▸ **TASK DIRECTIONS**:
Below are some records. Write out exactly their lines from the one with "Click the @VSaarenketo username" through the one with "This screenshot has width=1425, height=813.", and leave the pictures behind.

STUDY MATERIAL START

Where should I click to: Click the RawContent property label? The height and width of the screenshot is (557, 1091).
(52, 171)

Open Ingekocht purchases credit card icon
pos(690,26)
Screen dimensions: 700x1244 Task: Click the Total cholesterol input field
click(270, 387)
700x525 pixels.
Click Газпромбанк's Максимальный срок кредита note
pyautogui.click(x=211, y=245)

STUDY MATERIAL END
STUDY MATERIAL START

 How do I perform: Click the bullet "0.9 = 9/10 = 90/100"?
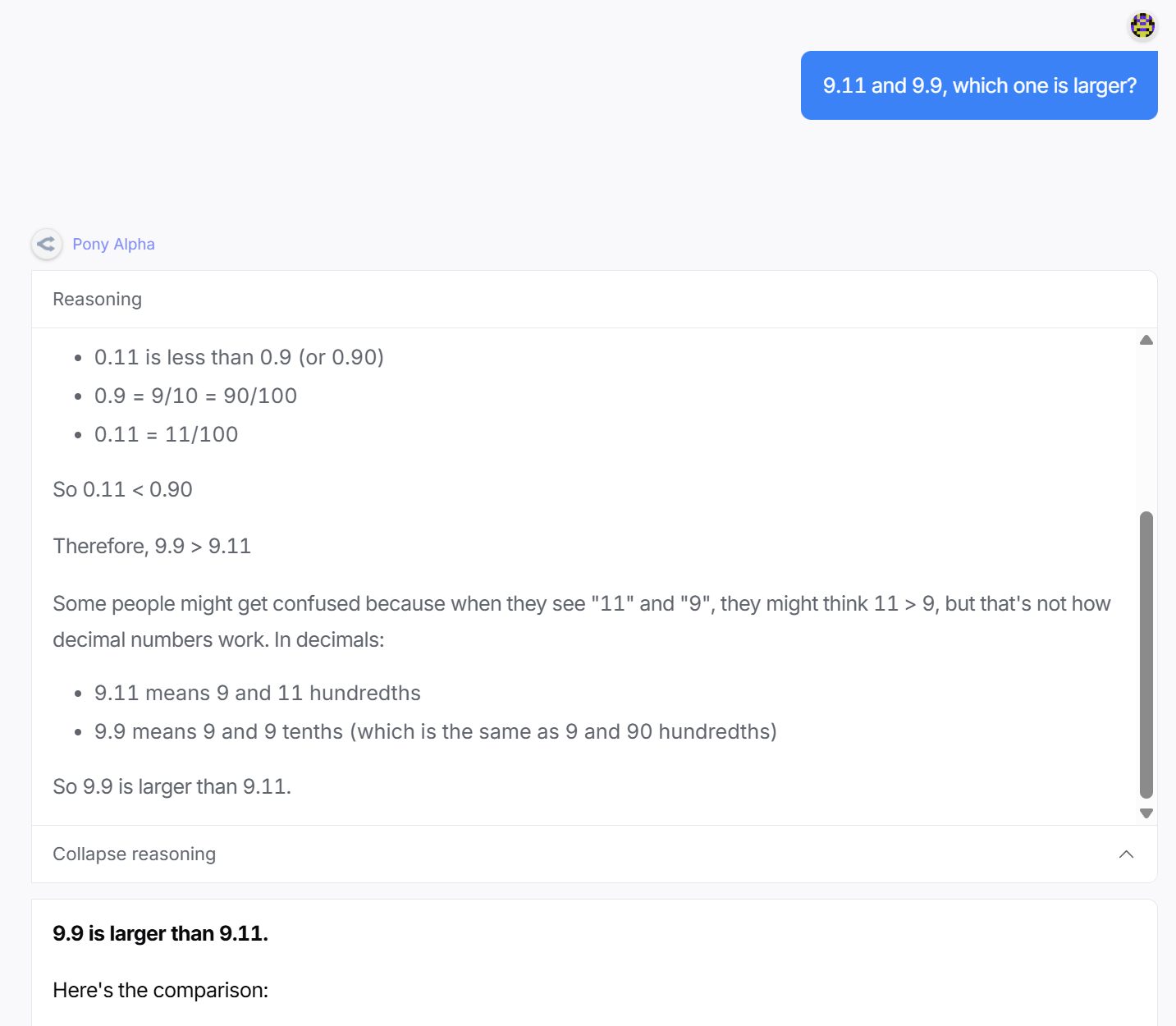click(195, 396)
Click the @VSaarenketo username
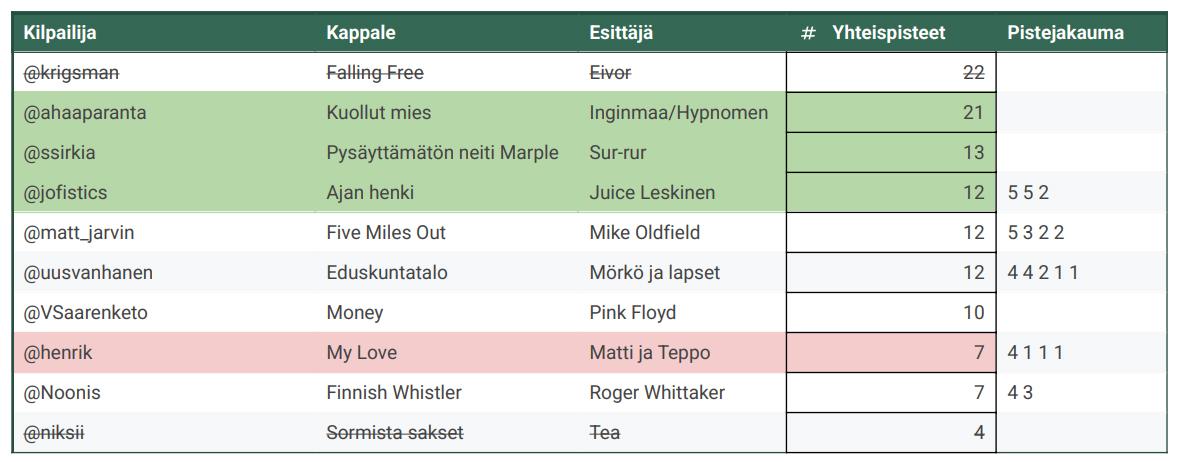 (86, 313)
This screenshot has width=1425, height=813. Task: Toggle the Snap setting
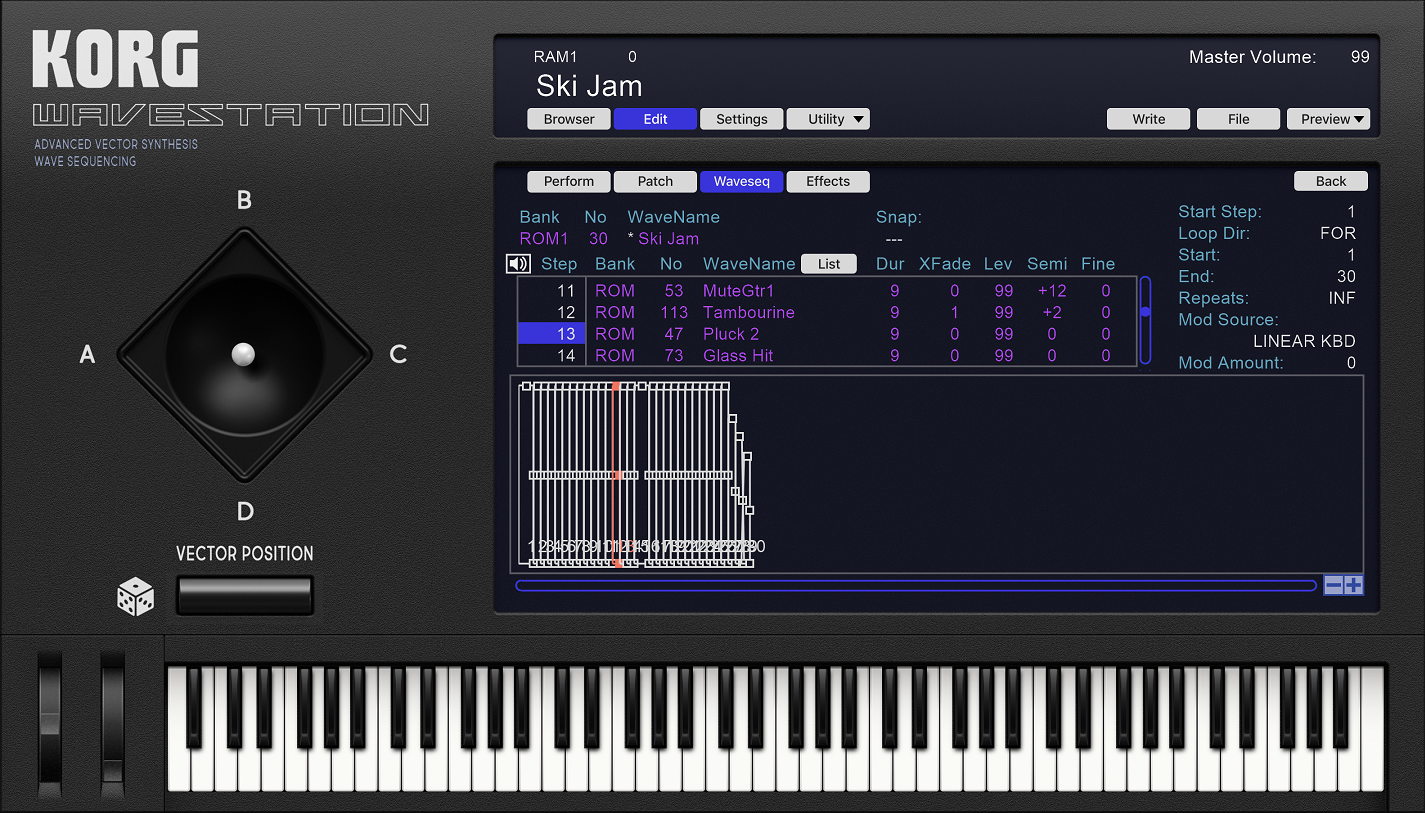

STUDY MATERIAL END
STUDY MATERIAL START

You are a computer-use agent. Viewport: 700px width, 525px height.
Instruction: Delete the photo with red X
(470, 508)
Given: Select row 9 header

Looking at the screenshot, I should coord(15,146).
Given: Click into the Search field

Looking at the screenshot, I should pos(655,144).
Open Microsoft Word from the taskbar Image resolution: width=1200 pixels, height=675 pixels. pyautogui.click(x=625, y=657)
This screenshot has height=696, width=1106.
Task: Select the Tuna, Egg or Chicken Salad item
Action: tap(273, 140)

STUDY MATERIAL END

▸ **EXERCISE OUTPUT**:
Click the @VSaarenketo username
 (86, 313)
This screenshot has width=1425, height=813. Task: Toggle the Snap setting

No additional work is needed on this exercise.